### PROMPT
Transcribe the records in full, keeping every word exactly as given.

### SOURCE INFORMATION
______

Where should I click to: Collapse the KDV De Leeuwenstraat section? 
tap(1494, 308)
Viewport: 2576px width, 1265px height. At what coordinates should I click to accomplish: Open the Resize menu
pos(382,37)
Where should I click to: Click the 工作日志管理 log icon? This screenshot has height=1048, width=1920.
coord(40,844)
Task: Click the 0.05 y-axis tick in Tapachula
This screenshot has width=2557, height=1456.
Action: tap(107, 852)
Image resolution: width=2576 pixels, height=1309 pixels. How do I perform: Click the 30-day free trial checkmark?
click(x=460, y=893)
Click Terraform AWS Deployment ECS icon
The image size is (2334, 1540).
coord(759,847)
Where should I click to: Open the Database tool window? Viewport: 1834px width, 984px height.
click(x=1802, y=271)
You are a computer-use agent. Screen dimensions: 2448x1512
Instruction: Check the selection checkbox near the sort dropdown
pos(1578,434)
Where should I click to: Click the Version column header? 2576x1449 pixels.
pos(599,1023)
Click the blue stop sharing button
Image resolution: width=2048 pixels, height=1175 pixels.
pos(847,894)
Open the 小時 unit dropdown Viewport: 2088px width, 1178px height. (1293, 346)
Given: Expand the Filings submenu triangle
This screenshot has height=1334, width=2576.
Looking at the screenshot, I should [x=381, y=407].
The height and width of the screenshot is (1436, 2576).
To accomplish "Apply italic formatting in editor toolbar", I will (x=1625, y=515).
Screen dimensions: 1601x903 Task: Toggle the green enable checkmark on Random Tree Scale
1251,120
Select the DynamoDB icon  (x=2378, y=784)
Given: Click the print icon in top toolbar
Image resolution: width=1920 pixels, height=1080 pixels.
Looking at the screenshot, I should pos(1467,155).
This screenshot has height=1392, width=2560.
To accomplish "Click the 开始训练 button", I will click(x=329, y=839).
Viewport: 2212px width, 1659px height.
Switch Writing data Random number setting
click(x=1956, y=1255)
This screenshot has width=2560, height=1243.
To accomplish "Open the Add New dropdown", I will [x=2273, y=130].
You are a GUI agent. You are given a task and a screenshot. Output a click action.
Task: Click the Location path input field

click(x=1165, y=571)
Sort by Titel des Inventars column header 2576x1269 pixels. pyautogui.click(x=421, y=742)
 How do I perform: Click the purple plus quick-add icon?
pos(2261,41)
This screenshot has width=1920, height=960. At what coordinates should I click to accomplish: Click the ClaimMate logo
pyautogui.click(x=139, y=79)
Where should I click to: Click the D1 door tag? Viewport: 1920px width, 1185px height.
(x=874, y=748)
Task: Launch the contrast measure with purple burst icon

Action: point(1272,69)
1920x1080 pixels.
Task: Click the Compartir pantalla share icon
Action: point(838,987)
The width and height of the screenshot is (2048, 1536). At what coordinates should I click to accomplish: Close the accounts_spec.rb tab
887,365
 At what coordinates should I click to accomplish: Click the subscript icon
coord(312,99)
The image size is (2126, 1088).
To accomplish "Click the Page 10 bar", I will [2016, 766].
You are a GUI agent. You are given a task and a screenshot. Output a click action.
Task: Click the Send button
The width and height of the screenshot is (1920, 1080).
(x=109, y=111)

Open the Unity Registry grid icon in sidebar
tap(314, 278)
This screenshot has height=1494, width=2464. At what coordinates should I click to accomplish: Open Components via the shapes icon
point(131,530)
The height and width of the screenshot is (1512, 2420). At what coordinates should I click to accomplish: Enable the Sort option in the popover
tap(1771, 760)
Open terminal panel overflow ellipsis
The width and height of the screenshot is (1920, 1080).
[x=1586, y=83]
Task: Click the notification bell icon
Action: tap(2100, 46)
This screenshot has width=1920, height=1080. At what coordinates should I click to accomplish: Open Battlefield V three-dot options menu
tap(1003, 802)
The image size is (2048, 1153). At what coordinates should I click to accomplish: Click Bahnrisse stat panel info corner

______

### WRITTEN ANSWER
Where should I click to: Collapse the KDV De Leeuwenstraat section? 
tap(1494, 308)
Viewport: 2576px width, 1265px height. At what coordinates should I click to accomplish: Open the Resize menu
pos(382,37)
Where should I click to: Click the 工作日志管理 log icon? This screenshot has height=1048, width=1920.
coord(40,844)
Task: Click the 0.05 y-axis tick in Tapachula
This screenshot has width=2557, height=1456.
Action: tap(107, 852)
Image resolution: width=2576 pixels, height=1309 pixels. How do I perform: Click the 30-day free trial checkmark?
click(x=460, y=893)
Click Terraform AWS Deployment ECS icon
The image size is (2334, 1540).
coord(759,847)
Where should I click to: Open the Database tool window? Viewport: 1834px width, 984px height.
click(x=1802, y=271)
You are a computer-use agent. Screen dimensions: 2448x1512
Instruction: Check the selection checkbox near the sort dropdown
pos(1578,434)
Where should I click to: Click the Version column header? 2576x1449 pixels.
pos(599,1023)
Click the blue stop sharing button
Image resolution: width=2048 pixels, height=1175 pixels.
pos(847,894)
Open the 小時 unit dropdown Viewport: 2088px width, 1178px height. (1293, 346)
Given: Expand the Filings submenu triangle
This screenshot has height=1334, width=2576.
Looking at the screenshot, I should [x=381, y=407].
The height and width of the screenshot is (1436, 2576).
To accomplish "Apply italic formatting in editor toolbar", I will (x=1625, y=515).
Screen dimensions: 1601x903 Task: Toggle the green enable checkmark on Random Tree Scale
1251,120
Select the DynamoDB icon  (x=2378, y=784)
Given: Click the print icon in top toolbar
Image resolution: width=1920 pixels, height=1080 pixels.
Looking at the screenshot, I should pos(1467,155).
This screenshot has height=1392, width=2560.
To accomplish "Click the 开始训练 button", I will click(x=329, y=839).
Viewport: 2212px width, 1659px height.
Switch Writing data Random number setting
click(x=1956, y=1255)
This screenshot has width=2560, height=1243.
To accomplish "Open the Add New dropdown", I will [x=2273, y=130].
You are a GUI agent. You are given a task and a screenshot. Output a click action.
Task: Click the Location path input field

click(x=1165, y=571)
Sort by Titel des Inventars column header 2576x1269 pixels. pyautogui.click(x=421, y=742)
 How do I perform: Click the purple plus quick-add icon?
pos(2261,41)
This screenshot has width=1920, height=960. At what coordinates should I click to accomplish: Click the ClaimMate logo
pyautogui.click(x=139, y=79)
Where should I click to: Click the D1 door tag? Viewport: 1920px width, 1185px height.
(x=874, y=748)
Task: Launch the contrast measure with purple burst icon

Action: point(1272,69)
1920x1080 pixels.
Task: Click the Compartir pantalla share icon
Action: point(838,987)
The width and height of the screenshot is (2048, 1536). At what coordinates should I click to accomplish: Close the accounts_spec.rb tab
887,365
 At what coordinates should I click to accomplish: Click the subscript icon
coord(312,99)
The image size is (2126, 1088).
To accomplish "Click the Page 10 bar", I will [2016, 766].
You are a GUI agent. You are given a task and a screenshot. Output a click action.
Task: Click the Send button
The width and height of the screenshot is (1920, 1080).
(x=109, y=111)

Open the Unity Registry grid icon in sidebar
tap(314, 278)
This screenshot has height=1494, width=2464. At what coordinates should I click to accomplish: Open Components via the shapes icon
point(131,530)
The height and width of the screenshot is (1512, 2420). At what coordinates should I click to accomplish: Enable the Sort option in the popover
tap(1771, 760)
Open terminal panel overflow ellipsis
The width and height of the screenshot is (1920, 1080).
[x=1586, y=83]
Task: Click the notification bell icon
Action: tap(2100, 46)
This screenshot has width=1920, height=1080. At what coordinates should I click to accomplish: Open Battlefield V three-dot options menu
tap(1003, 802)
The image size is (2048, 1153). At what coordinates should I click to accomplish: Click Bahnrisse stat panel info corner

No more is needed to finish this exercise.